Seminar by Manuel J. Marin-Jimenez, Universidad de Córdoba
Tuesday 19 December 2017, 11:00 – 12:00, room F107
INRIA Montbonnot Saint-Martin
Abstract: This talk targets people identification in video based on the way they walk (i.e. gait). While classical methods typically derive gait signatures from sequences of binary silhouettes, in this talk we present the use of convolutional neural networks (CNN) for learning high-level descriptors from low-level motion features (i.e. optical flow components). We carry out a thorough experimental evaluation of the proposed CNN architecture on the challenging TUM-GAID dataset. The experimental results indicate that using spatio-temporal cuboids of optical flow as input data for CNN allows to obtain state-of-the-art results on the gait task, with an image resolution eight times lower than the previously reported results (i.e. 80×60 pixels).

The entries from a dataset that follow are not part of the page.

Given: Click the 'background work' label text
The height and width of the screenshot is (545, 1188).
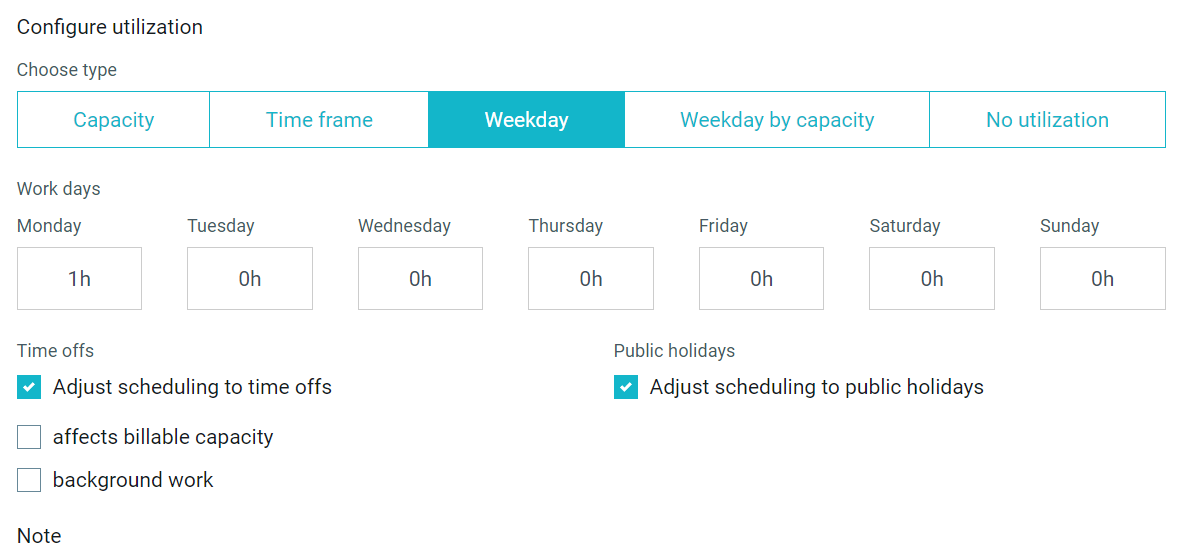Looking at the screenshot, I should click(133, 480).
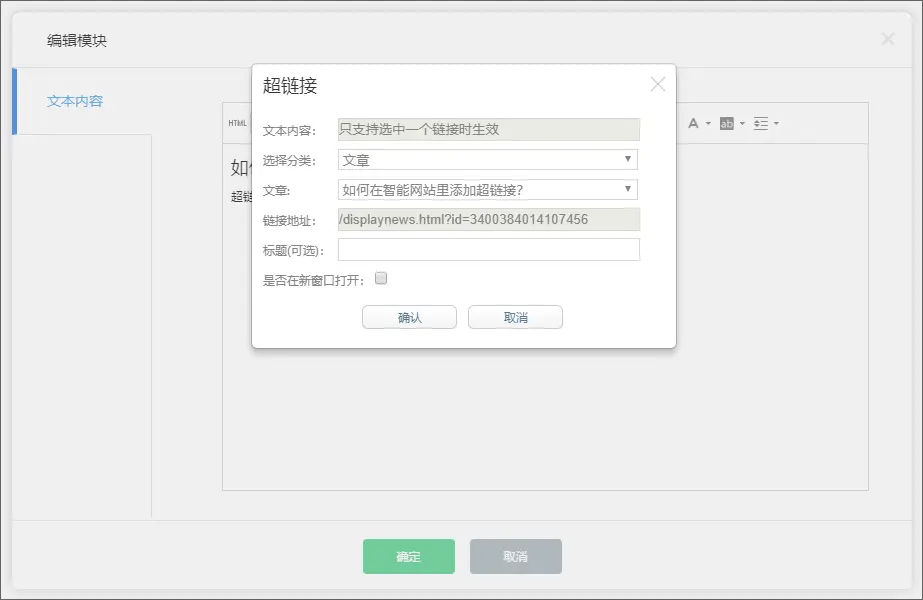This screenshot has width=923, height=600.
Task: Select the 文本内容 side tab
Action: tap(75, 101)
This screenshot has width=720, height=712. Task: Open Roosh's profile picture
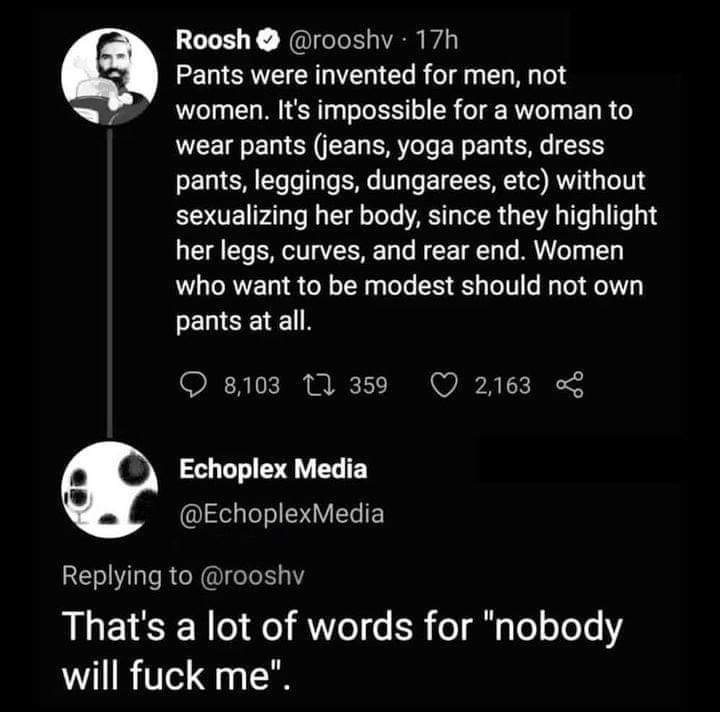[x=109, y=77]
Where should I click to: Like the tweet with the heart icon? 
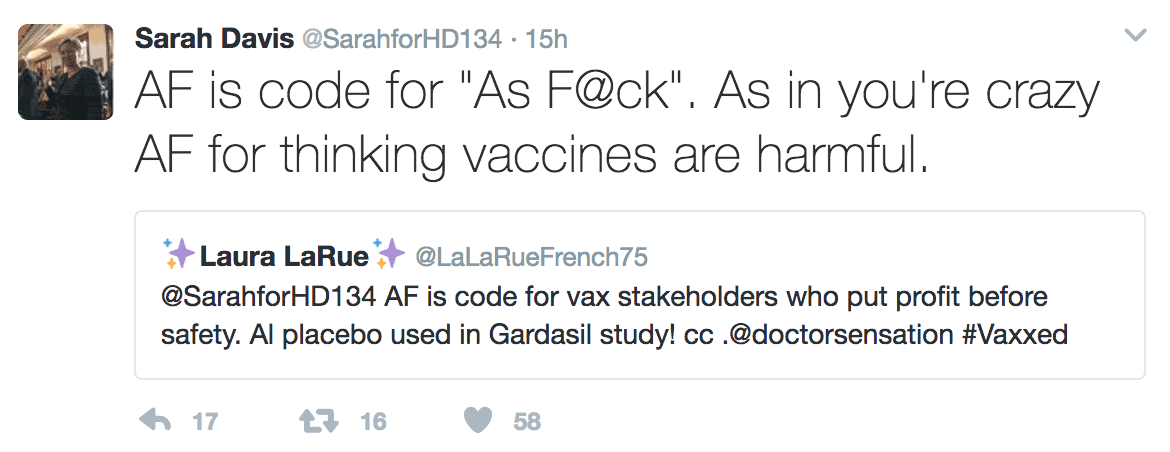click(x=480, y=421)
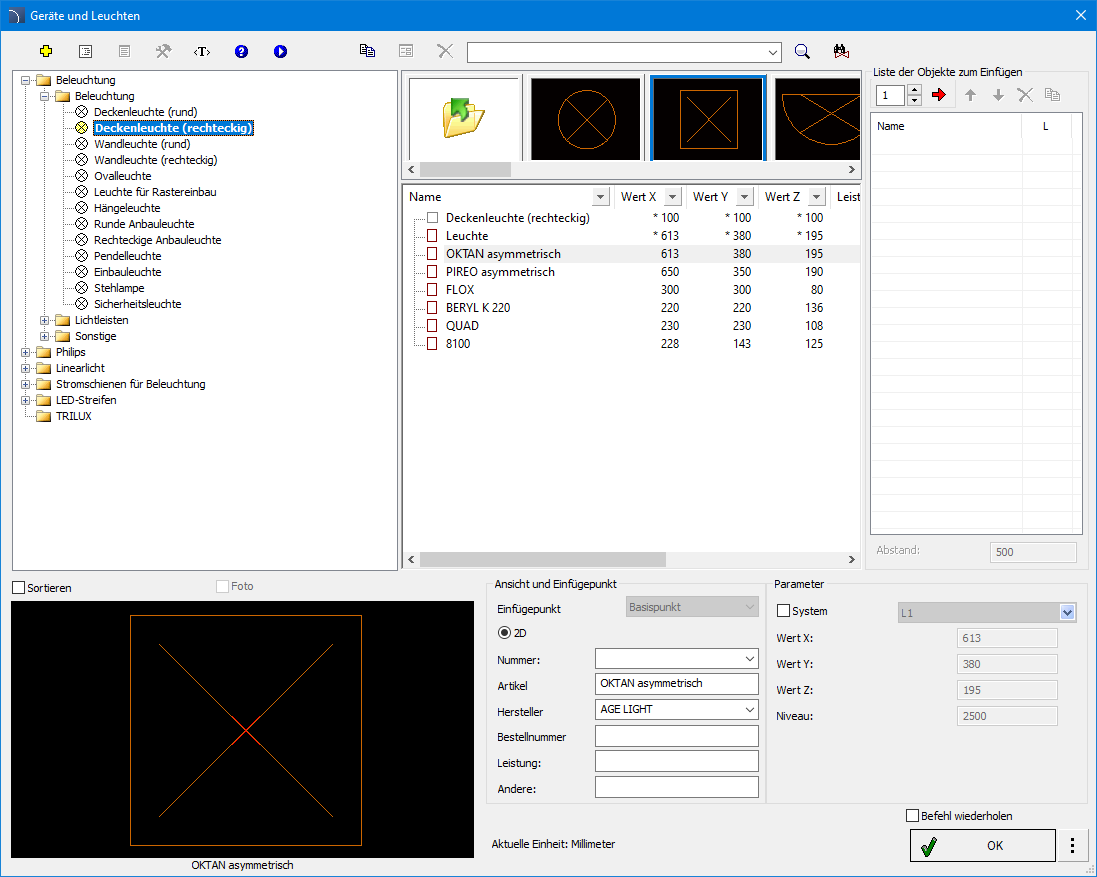1097x877 pixels.
Task: Click the yellow plus add-new icon
Action: point(45,51)
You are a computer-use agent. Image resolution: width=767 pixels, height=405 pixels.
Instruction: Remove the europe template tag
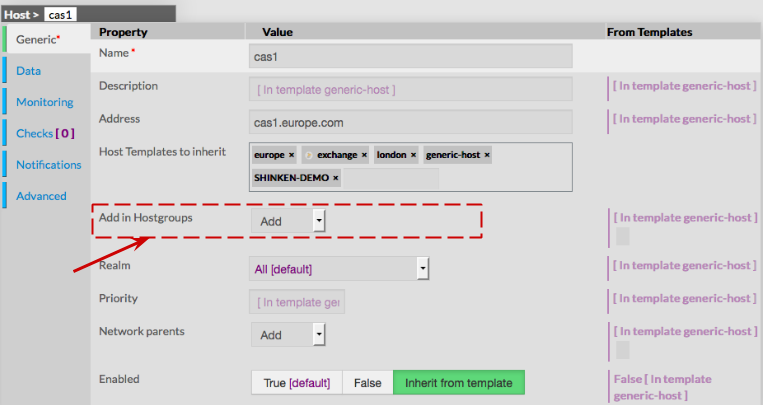(291, 156)
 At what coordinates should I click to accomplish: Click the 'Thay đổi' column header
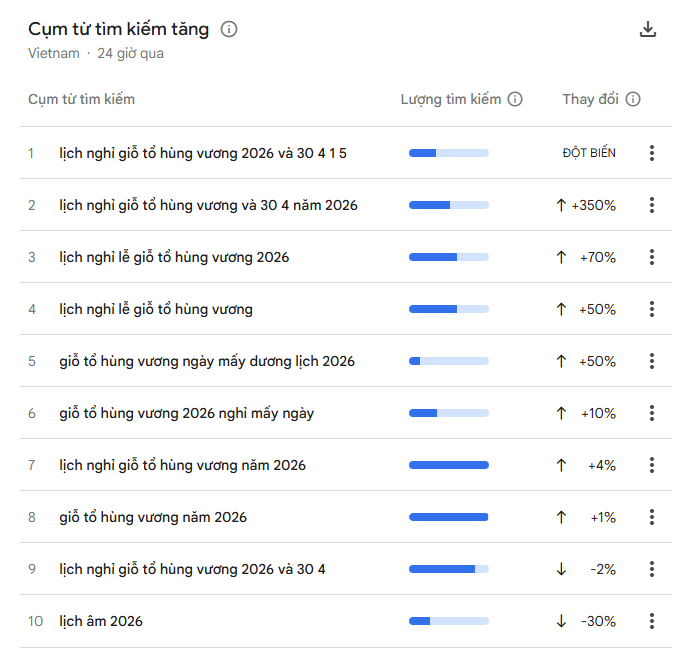coord(590,99)
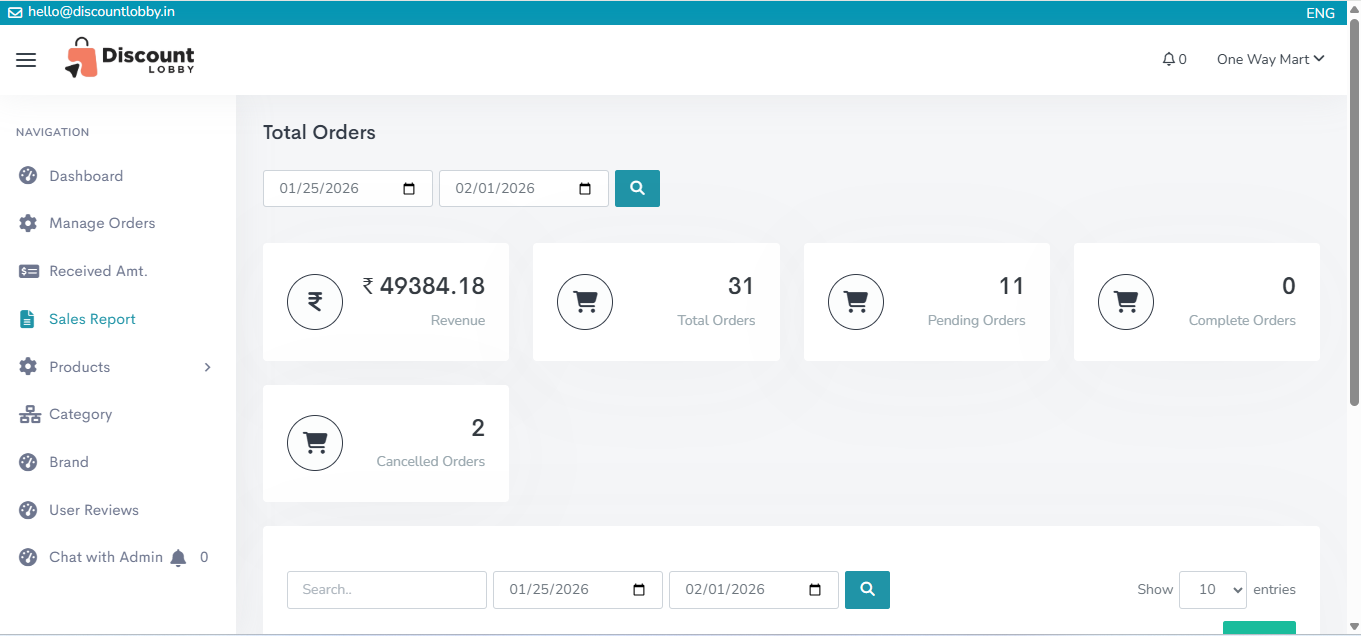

In the second part of this talk, we support that, although gait is mainly used for identification, additional tasks as gender recognition or age estimation may be addressed based on gait as well. In such cases, traditional approaches consider those tasks as independent ones, defining separated task-specific features and models for them. Our approach shows that by training jointly more than one gait-based tasks, the identification task converges faster than when it is trained independently, and the recognition performance of multi-task models is equal or superior to more complex single-task ones. Our model is a multi-task CNN that receives as input a fixed-length sequence of optical flow channels and outputs several biometric features (identity, gender and age).
Finally, we will show preliminary results on multimodal feature fusion, based on CNNs, for improving recognition. In particular, the input sources are gray-level pixels, depth maps and optical flow. The experiments show interesting and promising results to continue this line.